Adrien could see Plagg cross his arms from the other end of the alley. “That doesn’t sound like the right answer,” his mentor said. Plagg made no move to get closer, though. He’d done his part of the job already; the rest was on Adrien.

He pulled his shortsword out of its sheath, let the end of it hang below the hem of his cloak. “The briefcase,” Adrien said again.

The man drew back in fear, holding the case in front of his chest protectively. “P-papers,” he said, shaking his head at the same time. “From work. It’s nothing.”

The shortsword slashed out in a single, fluid motion. Adrien had aimed for the space above the man’s hands, to give him a good scare, but the blade met flesh and came away with blood. The man dropped the briefcase with a yelp and jumped back, clutching at his bleeding wound. The briefcase landed on the concrete with a heavy _thunk_ , not the sound a bundle of work papers usually made.

“Doesn’t sound like nothing,” Adrien said. He knelt down, keeping the man in his sights in case he tried to do anything. Plagg still stood in the alleyway but had fallen silent and motionless.

Adrien opened the briefcase one-handed, using the swordshort in the other hand to bust open the locks. Inside, nestled among thick fabric padding, lay three long vials of liquid. Each was labeled with a different chemical combination, which Adrien recognized instantly.

“Not drugs,” Adrian said with a sigh. “Not yet.” He glared up at the man standing before him with blood dripping between his fingers. Louder, so Plagg could hear, Adrian said, “Looks like we found Hawkmoth’s new supply route, alright.”

“I don’t know what you’re talking about,” the man said. As he spoke, he took a step backwards. The look in his eye told Adrian he was preparing to run. A last ditch effort to save his skin. He’d have to run past Plagg to escape, but Adrian knew his mentor was willing to let him fail the mission.

He wasn’t yet too far away to reach.

Adrien’s shortsword was already out, so it wasn’t much of an effort to bring it up again. He reached out with the blade, too fast for the man to react in time, and sliced an inch out of the man’s calf. He fell back with a scream, grabbing at his leg with his good hand. Adrien shut the briefcase and stood.
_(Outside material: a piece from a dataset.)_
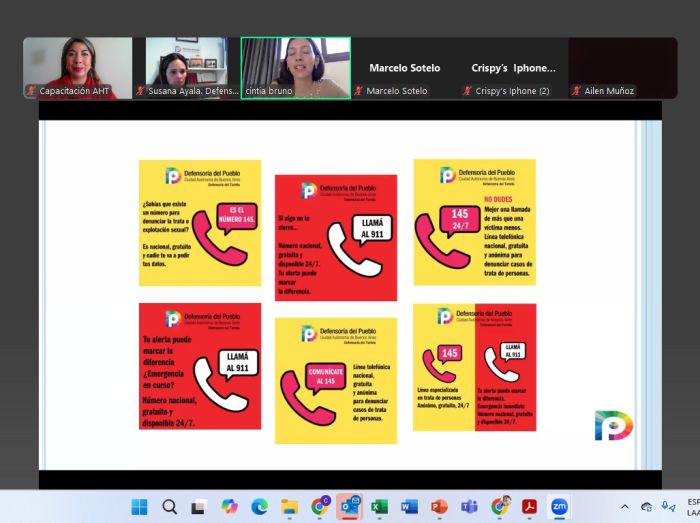The height and width of the screenshot is (523, 700).
Task: Open Word from the taskbar
Action: (409, 506)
“Take them,” the man said, frantic. He stared up at Adrien, pleading. “Please. Just take them.”

“Hawkmoth will always find more anyways,” Adrien said. He set one foot on the edge of the briefcase and kicked it across the cement alleyway. Plagg caught it with his foot. He was still half buried in shadows, but Adrien saw him kneel down to pick up the case, then raise a finger to his neck, and give the signal.
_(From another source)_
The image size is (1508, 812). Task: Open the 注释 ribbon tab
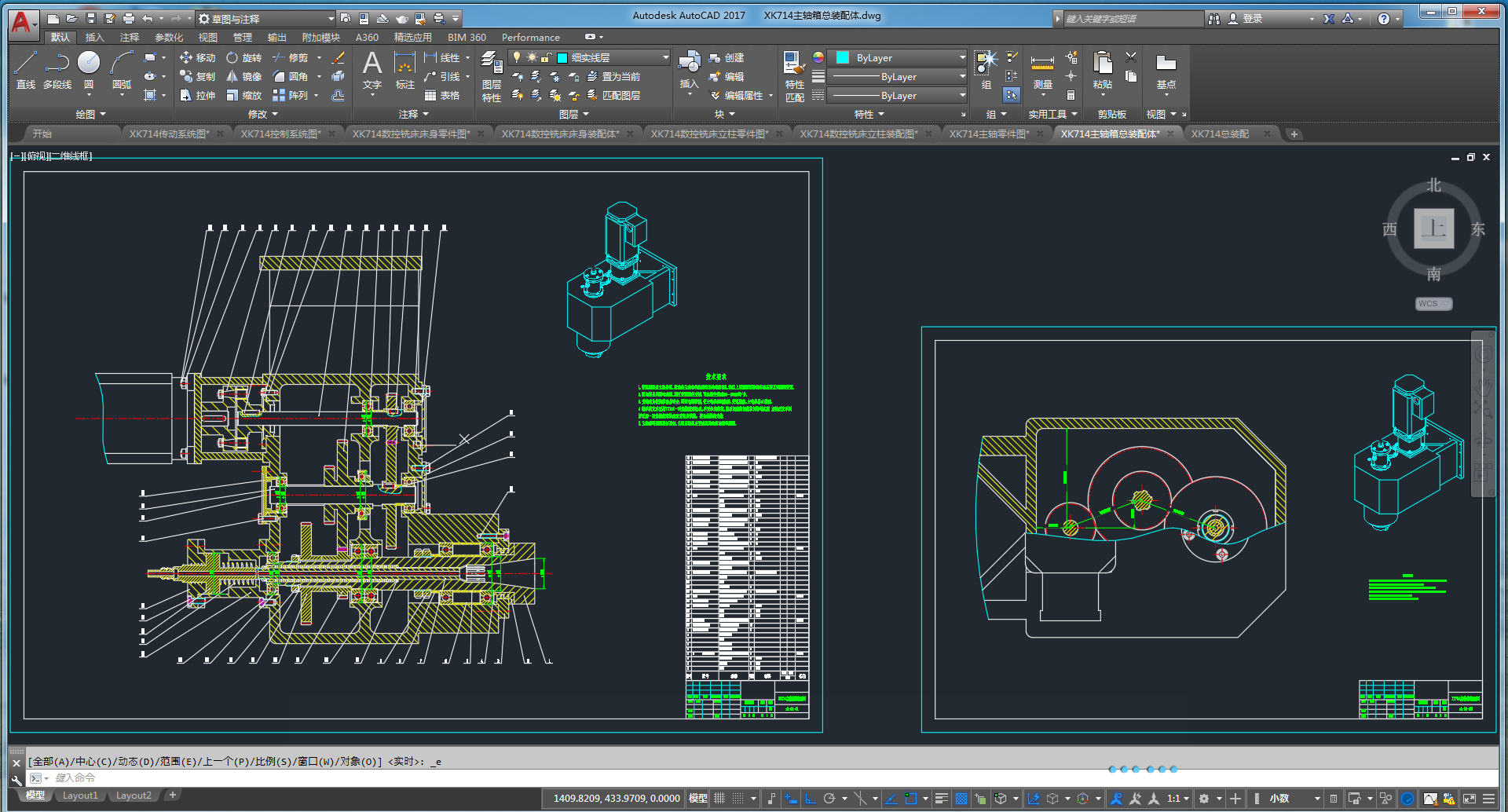click(x=129, y=38)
Adrien tensed up. They’d been wandering the streets for hours, and for a while there he’d thought they weren’t going to get this far tonight. Besides, they’d intercepted one shipment of chemicals, and had new information on the supplier. Would one less delivery man really put that much of a dent in Hawkmoth’s business?

“I-I just pick up the packages,” the man stuttered. He inched back as Adrien stepped closer. “They don’t tell me what’s inside, or how to mix anything.”

“But you know what they’re making with this,” Adrien said. The man gulped, and said nothing. “How many packages have you delivered, then?” Adrien asked. The question was more for himself than for the stranger. His school was just half a block away; he had known students who’d somehow gotten their hands on Akuma, had seen what it had done to them. There was a reason Adrien was doing this, and that wasn’t just because it was the family business.

The man didn’t move as Adrien stepped closer and pressed the tip of his shortsword into his skin. His neck opened in one easy motion. Blood drenched the body just before it collapsed in a heap at Adrien’s feet. At the same time, Adrien heard a scream behind him.

Two girls stood at the street just outside the alley, staring at Adrien with wide, shocked eyes. They held onto each other protectively and were too far away for him to see clearly, but he recognized them both instantly. They were his classmates. Alya and Marinette, who sat behind him at school every day, who’d worked on group projects with him and knew nothing about his double life.

Something inside Adrien’s chest twisted hard, and it became difficult to breath. He knew they wouldn’t recognize him in this outfit, with his mask on, but he wanted to run and hide. He couldn’t stand the look of sheer terror in their eyes.

But Adrien stared back at them, stunned, until an impatient sound from Plagg broke him from his reverie. He quickly sheathed the shortsword – he could clean it later, when the coast was clear – and stepped over the still bleeding corpse. As he melted into the shadows, Adrien could feel the eyes of his unsuspecting classmates boring a hole into his back.


End file.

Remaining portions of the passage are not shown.